== Dataset entries ==
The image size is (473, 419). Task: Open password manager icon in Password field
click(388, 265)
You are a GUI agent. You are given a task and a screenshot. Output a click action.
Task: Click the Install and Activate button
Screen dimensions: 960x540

== Work required ==
Echo back the material from the line containing "You are a GUI" down to the end of the material, both ends included.

== Solution for this exercise ==
You are a GUI agent. You are given a task and a screenshot. Output a click action.
Task: Click the Install and Activate button
Screen dimensions: 960x540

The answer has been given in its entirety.